Problem to work on :: Of the lines in the data below, write out exactly those from the one holding "The height and width of the screenshot is (531, 1080)." through the one holding "You are a computer-use agent. The width", both included.

Collected data entries:
------------------------------------------------------------

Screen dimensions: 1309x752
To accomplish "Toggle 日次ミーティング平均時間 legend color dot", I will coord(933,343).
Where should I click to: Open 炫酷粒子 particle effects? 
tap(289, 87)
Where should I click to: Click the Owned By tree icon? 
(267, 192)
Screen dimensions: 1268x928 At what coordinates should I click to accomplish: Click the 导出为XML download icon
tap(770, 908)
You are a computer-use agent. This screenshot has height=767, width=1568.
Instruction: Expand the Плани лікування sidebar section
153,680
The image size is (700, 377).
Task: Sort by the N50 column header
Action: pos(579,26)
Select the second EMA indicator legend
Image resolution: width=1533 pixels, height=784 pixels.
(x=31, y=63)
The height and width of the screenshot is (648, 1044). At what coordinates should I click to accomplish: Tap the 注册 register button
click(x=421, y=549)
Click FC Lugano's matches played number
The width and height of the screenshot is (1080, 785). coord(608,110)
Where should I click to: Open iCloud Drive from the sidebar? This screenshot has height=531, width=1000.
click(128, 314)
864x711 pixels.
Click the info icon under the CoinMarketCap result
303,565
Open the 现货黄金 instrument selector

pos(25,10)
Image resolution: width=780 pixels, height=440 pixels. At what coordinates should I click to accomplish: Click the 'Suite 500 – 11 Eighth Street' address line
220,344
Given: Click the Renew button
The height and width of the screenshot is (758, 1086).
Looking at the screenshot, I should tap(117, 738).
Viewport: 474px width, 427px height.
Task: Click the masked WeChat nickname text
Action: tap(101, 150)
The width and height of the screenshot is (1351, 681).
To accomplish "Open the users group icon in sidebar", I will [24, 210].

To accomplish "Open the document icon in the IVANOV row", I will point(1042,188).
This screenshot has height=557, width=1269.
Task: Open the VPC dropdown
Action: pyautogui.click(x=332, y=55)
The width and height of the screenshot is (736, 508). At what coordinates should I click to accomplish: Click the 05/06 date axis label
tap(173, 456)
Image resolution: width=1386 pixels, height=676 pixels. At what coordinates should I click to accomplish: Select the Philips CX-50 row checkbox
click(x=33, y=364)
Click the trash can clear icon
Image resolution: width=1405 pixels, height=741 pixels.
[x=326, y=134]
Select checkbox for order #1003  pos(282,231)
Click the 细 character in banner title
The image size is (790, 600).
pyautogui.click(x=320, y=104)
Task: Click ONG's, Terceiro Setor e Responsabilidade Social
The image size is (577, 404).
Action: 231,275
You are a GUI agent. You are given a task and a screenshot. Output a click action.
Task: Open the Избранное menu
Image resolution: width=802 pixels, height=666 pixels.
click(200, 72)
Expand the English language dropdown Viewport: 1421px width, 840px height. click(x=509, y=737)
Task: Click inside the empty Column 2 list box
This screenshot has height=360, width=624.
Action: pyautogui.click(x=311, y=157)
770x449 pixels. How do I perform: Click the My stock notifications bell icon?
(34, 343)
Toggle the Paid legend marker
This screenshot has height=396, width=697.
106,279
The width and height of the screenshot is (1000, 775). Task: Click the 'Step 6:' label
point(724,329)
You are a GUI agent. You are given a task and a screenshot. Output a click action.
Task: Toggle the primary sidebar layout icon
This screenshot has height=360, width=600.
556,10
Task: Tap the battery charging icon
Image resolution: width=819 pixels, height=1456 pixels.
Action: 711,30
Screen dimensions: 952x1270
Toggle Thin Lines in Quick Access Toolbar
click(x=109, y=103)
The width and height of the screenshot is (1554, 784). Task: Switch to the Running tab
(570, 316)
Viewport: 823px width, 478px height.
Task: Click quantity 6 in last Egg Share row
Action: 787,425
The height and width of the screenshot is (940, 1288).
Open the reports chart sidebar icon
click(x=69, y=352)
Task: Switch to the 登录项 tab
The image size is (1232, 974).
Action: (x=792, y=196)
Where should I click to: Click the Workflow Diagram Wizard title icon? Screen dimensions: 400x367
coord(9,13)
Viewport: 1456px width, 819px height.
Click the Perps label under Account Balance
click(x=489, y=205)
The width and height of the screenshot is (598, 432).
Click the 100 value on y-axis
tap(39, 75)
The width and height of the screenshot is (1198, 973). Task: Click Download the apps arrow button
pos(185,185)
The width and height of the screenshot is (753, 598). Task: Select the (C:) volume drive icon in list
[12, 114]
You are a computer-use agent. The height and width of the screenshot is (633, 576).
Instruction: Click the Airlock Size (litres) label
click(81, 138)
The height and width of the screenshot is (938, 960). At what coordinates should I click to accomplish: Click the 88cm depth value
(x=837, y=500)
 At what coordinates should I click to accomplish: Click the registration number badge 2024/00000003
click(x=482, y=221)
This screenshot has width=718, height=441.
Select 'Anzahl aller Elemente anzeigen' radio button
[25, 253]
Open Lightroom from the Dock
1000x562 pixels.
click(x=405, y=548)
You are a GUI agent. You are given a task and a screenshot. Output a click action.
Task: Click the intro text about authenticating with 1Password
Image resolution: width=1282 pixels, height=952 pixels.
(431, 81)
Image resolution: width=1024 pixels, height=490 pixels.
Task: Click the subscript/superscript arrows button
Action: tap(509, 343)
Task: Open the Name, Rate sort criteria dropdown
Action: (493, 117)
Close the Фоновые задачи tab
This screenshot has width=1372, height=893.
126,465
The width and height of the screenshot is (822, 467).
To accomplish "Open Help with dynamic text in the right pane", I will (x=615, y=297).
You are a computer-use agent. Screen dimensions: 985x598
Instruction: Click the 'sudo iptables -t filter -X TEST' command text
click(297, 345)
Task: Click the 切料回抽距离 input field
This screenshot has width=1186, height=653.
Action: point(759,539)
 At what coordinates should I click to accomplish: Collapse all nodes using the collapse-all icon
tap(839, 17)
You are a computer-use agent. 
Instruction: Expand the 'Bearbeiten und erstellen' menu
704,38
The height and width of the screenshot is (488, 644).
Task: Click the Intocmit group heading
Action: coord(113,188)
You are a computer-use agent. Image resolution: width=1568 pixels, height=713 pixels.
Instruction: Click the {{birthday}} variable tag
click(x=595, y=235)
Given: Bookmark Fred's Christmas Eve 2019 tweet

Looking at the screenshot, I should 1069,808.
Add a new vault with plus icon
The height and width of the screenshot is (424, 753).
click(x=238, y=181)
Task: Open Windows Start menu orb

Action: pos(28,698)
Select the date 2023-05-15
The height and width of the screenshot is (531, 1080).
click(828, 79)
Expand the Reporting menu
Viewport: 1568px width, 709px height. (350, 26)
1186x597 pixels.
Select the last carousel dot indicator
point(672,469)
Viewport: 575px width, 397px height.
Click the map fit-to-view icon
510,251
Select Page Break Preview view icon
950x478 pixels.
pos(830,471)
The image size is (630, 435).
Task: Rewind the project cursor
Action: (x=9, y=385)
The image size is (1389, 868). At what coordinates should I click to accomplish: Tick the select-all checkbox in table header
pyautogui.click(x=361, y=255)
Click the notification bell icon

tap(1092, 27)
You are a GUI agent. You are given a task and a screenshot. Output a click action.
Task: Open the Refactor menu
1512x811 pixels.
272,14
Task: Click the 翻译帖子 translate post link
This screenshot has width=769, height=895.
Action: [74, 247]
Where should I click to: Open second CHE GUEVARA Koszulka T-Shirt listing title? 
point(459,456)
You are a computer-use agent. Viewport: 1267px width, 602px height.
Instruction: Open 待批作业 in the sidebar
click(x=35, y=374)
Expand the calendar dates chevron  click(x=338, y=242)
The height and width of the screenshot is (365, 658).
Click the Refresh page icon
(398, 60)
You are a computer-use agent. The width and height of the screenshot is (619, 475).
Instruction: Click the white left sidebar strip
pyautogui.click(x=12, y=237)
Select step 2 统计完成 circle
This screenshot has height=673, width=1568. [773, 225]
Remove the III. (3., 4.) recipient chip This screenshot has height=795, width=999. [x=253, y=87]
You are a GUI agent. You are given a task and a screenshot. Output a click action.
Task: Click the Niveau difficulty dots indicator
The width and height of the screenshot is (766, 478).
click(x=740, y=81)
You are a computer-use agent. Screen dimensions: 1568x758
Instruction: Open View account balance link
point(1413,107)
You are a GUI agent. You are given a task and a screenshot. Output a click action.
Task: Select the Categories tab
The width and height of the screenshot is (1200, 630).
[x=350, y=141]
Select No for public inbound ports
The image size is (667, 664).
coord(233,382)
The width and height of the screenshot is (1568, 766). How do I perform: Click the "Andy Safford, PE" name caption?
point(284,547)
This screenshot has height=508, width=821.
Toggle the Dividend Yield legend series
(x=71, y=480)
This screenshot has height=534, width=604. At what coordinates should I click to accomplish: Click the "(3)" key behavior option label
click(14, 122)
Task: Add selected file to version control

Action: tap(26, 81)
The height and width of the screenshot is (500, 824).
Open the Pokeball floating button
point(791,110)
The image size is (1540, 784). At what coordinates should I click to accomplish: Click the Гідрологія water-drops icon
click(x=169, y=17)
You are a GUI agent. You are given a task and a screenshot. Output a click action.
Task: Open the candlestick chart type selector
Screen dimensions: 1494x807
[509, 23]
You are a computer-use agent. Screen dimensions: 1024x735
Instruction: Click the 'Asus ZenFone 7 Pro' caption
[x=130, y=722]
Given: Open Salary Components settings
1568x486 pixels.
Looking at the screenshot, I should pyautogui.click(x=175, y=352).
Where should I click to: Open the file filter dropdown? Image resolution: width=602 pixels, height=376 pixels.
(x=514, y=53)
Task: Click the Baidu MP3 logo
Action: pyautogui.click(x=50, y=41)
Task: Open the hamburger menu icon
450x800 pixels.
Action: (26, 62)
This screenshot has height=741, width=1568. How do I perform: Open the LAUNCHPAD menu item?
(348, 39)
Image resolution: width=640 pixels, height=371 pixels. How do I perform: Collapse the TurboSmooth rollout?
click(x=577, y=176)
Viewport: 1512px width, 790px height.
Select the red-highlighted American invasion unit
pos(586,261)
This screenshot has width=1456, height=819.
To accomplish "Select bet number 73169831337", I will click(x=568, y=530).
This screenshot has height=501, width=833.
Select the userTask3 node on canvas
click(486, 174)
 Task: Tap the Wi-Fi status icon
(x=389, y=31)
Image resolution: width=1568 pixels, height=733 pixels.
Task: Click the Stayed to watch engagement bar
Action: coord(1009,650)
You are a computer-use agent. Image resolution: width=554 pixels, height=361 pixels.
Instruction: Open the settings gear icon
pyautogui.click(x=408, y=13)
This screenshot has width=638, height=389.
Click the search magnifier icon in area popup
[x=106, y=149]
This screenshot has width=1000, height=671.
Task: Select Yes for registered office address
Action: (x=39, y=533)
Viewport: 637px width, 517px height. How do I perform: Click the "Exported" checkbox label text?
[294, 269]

------------------------------------------------------------

Answer for the task ::
The height and width of the screenshot is (531, 1080).
click(828, 79)
Expand the Reporting menu
Viewport: 1568px width, 709px height. (350, 26)
1186x597 pixels.
Select the last carousel dot indicator
point(672,469)
Viewport: 575px width, 397px height.
Click the map fit-to-view icon
510,251
Select Page Break Preview view icon
950x478 pixels.
pos(830,471)
The image size is (630, 435).
Task: Rewind the project cursor
Action: (x=9, y=385)
The image size is (1389, 868). At what coordinates should I click to accomplish: Tick the select-all checkbox in table header
pyautogui.click(x=361, y=255)
Click the notification bell icon

tap(1092, 27)
You are a GUI agent. You are given a task and a screenshot. Output a click action.
Task: Open the Refactor menu
1512x811 pixels.
272,14
Task: Click the 翻译帖子 translate post link
This screenshot has width=769, height=895.
Action: [74, 247]
Where should I click to: Open second CHE GUEVARA Koszulka T-Shirt listing title? 
point(459,456)
You are a computer-use agent. Viewport: 1267px width, 602px height.
Instruction: Open 待批作业 in the sidebar
click(x=35, y=374)
Expand the calendar dates chevron  click(x=338, y=242)
The height and width of the screenshot is (365, 658).
Click the Refresh page icon
(398, 60)
You are a computer-use agent. The width and height of the screenshot is (619, 475).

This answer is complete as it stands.